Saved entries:
· · · ·

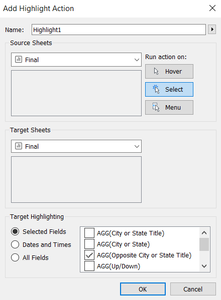The image size is (221, 300).
Task: Click the Hover cursor icon
Action: (156, 71)
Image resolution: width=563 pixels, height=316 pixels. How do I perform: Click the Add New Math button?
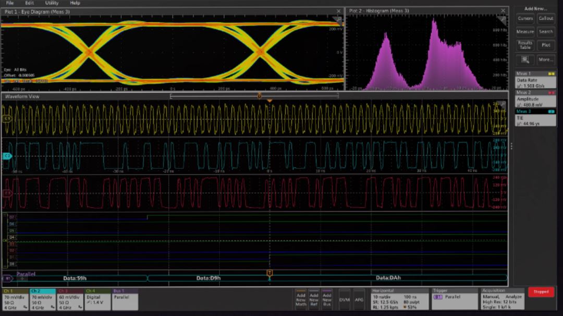tap(301, 299)
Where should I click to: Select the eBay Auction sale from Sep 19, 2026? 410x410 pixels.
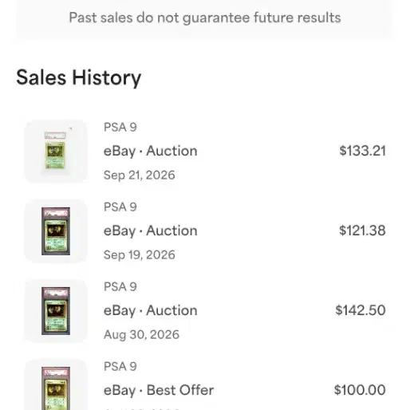click(x=205, y=231)
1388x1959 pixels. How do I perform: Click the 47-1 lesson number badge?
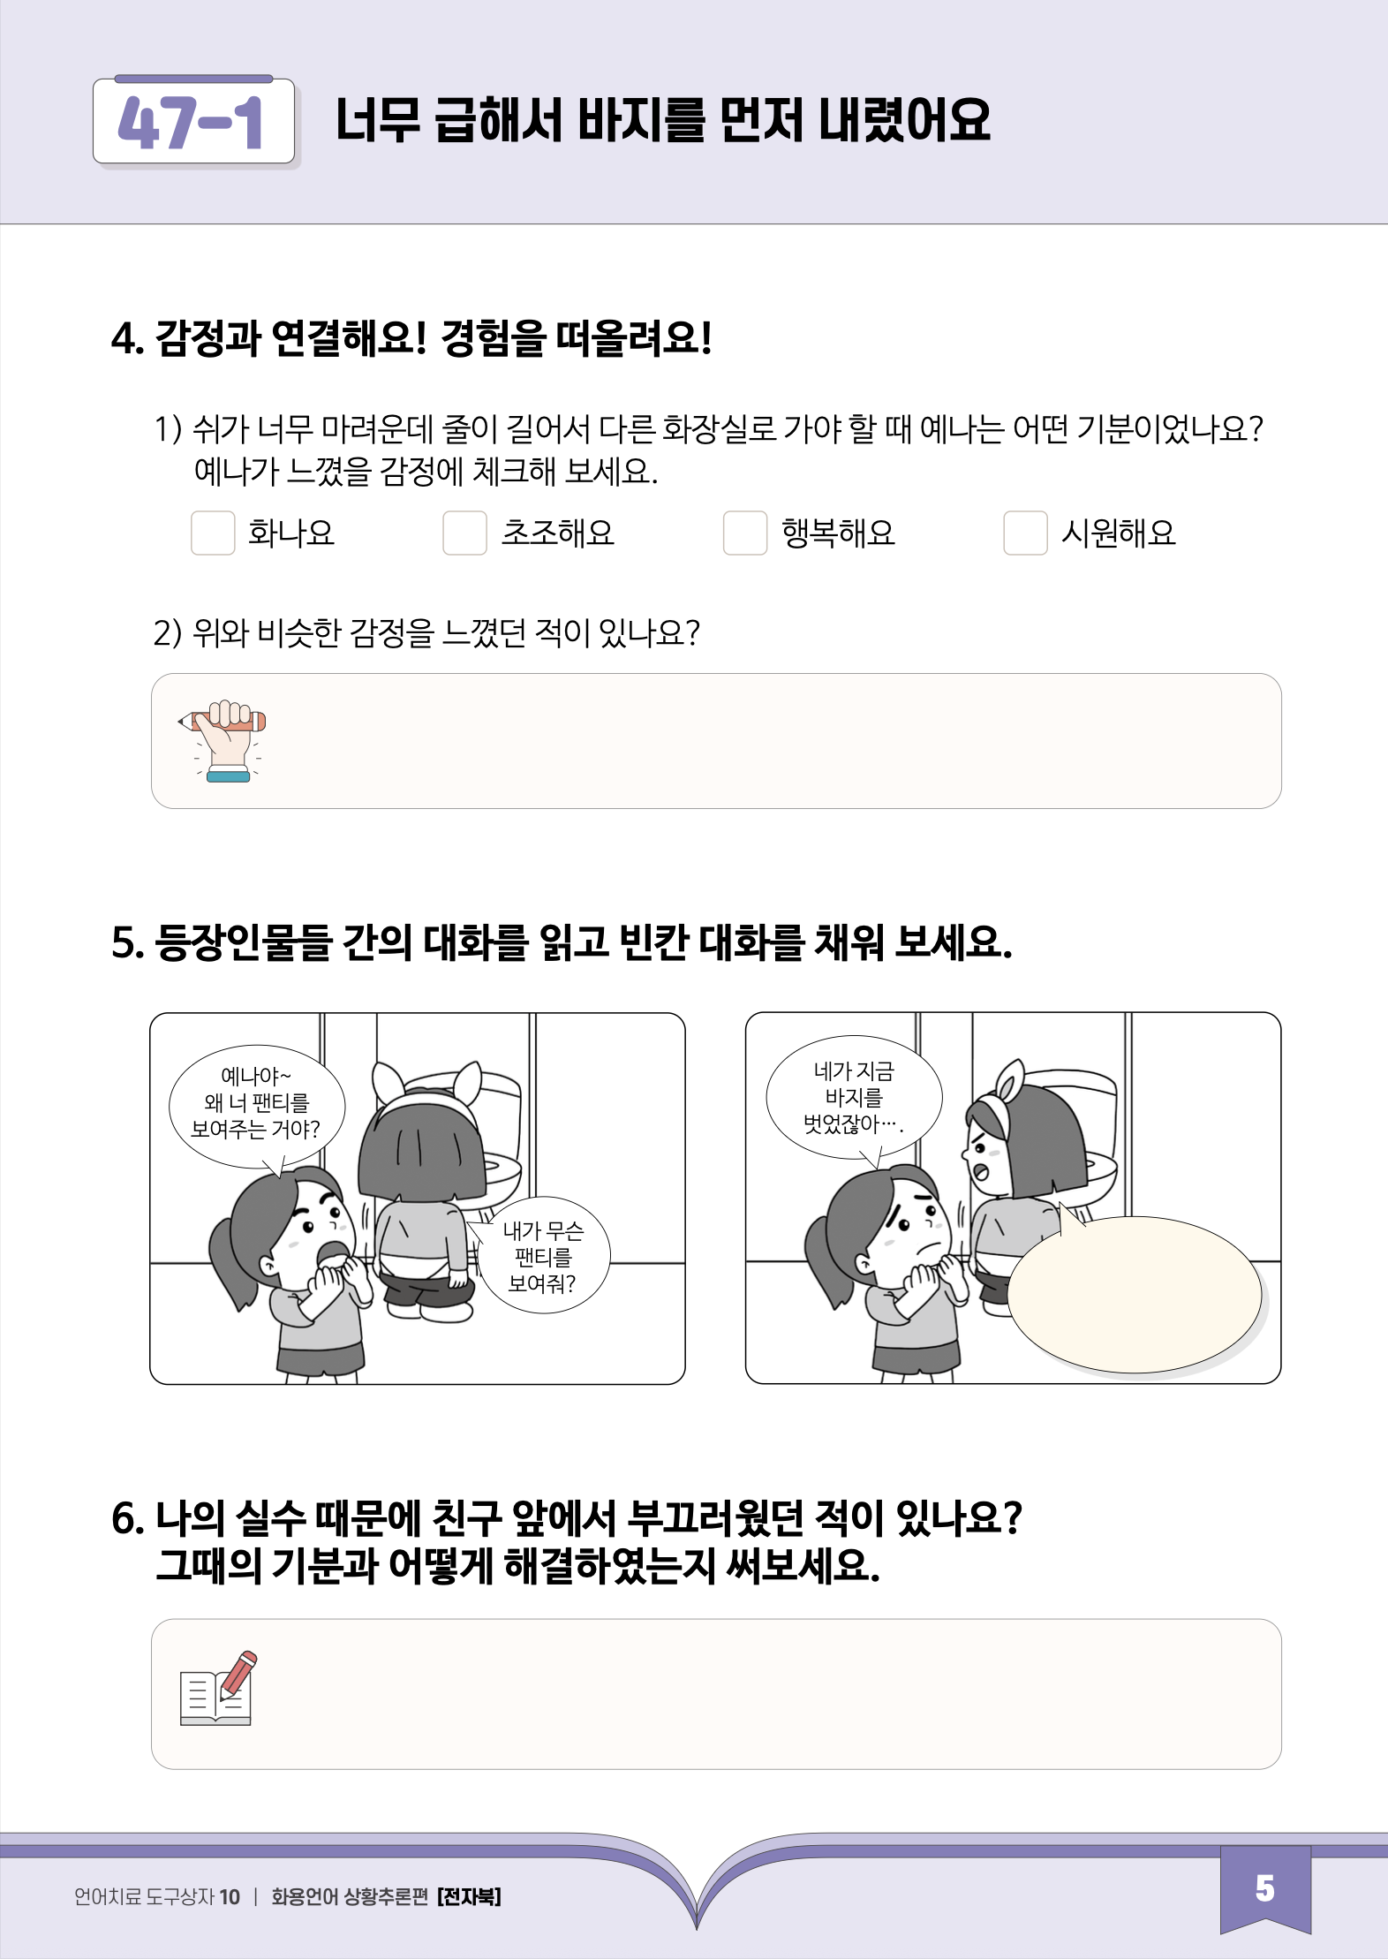point(193,122)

· · · ·

ASSIGNMENT:
Your answer must consist solely of the lines from the one containing "1388x1959 pixels. How" through the last line of the records above, copied exactly, with every picture left out.

SOLUTION TO THE PROBLEM:
1388x1959 pixels. How do I perform: Click the 47-1 lesson number badge?
point(193,122)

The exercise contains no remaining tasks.